For a detailed description of the PCR conditions please see Supplementary Information. The gene sequences reported in this study have been deposited in NCBI under Bioproject numbers PRJNA345319, and PRJNA345350-52. Statistical analyses was performed using Unifrac distances, PCoA analyses, CAP, ANOVA and Tukey-Kramer post-hoc tests as described in the Supplementary Information.

PCR screening and Spiroplasma multi locus genotyping

Gmm, Gff, Gpg, and Gpal were assayed for the presence of Spiroplasma, Arsenophonus, Cardinium, and Rickettsia symbionts by PCR. An additional six species of Glossina (G. austeni (Ga), G. brevipalpis (Gb), G. m. centralis (Gmc), Gms, G. p. palpalis (Gpp) and Gt were screened for Spiroplasma only. The primer sequences used to detect each symbiont along with their target genes, product sizes, conditions, and annealing temperatures are listed in the Supplementary Information.

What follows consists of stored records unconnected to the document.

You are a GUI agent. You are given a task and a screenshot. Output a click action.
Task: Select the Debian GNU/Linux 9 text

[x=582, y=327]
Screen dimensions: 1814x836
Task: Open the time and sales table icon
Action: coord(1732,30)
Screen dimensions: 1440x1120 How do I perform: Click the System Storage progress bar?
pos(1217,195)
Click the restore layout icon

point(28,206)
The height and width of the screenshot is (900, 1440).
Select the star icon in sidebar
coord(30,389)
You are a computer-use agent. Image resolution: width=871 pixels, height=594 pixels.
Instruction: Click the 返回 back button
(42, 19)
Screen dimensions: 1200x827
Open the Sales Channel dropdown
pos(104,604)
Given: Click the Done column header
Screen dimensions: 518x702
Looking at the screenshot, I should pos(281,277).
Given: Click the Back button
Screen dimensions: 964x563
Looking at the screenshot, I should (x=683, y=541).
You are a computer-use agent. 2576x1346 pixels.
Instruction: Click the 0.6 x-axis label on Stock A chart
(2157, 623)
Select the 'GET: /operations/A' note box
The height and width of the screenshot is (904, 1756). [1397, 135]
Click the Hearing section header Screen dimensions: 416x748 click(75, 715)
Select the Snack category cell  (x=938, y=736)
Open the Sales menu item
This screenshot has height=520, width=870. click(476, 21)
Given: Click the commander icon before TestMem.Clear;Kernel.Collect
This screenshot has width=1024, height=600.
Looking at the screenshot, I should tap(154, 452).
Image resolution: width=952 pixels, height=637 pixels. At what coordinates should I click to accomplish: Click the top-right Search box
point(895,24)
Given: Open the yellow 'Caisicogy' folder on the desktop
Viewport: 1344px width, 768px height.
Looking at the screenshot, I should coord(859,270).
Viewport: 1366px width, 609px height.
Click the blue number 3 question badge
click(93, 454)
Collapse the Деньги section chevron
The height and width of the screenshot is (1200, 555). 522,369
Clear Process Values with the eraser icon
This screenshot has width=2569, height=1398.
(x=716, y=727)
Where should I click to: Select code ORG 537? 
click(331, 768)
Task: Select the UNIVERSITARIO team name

The Spiroplasma strains present in Glossina species were genotyped with a multi-locus sequence typing (MLST) approach using five marker genes (rpoB, parE, dnaA, ftsZ and fruR) and a 4,702 bp region spanning the 16S rRNA-23S rRNA-5S rRNA region. Details of the conditions used are presented in the Supplementary Information. Sequencing was performed as described previously90. All gene sequences generated in this study have been deposited into at GenBank under accession numbers KX159363-KX159393.

Phylogenetic analysis

All nucleotide sequences were manually edited with Geneious 7.1.2. Multiple alignments were generated by MUSCLE91 and ClustalW92 by Geneious 7.1.2, and adjusted by eye. Phylogenetic analyses were conducted for all analysed Spiroplasma sequences (16 S rRNA, rpoB, dnaA, parE, ftsZ and fruR genes, and the region 16 S rRNA-23S rRNA-5S rRNA region) separately by two methods: Bayesian Inference (BI) and Maximum Likelihood (for a detailed description see Supplementary Information).

Quantitative Real Time-PCR and Fluorescent in situ Hybridization (FISH)

Spiroplasma density was quantified by qPCR using the dnaA Spiroplasma specific primers FqdnaA/RqdnaADoud for 35 cycles at 56 °C and normalized to the host β-tubulin gene. Primers and a detailed description used for the qPCR experiments are presented in Supplementary Table 6. qPCR data were analysed using a one-way ANOVA method, as described previously93 using the XLSTAT program.

Gff specimens from the Seibersdorf laboratory colony were used for FISH. Teneral male and female flies were dissected in PBS 2–3 days after eclosion. Dissected tissues were dried on poly-L-lysine-coated glass slides (Sigma, UK) for 20 min at 65 °C and kept at 4 °C until further use. Tissue samples were fixed in freshly prepared 4% paraformaldehyde solution for 30 min at 4 °C. A detailed description of tissue processing and image capture is included in the Supplementary Information.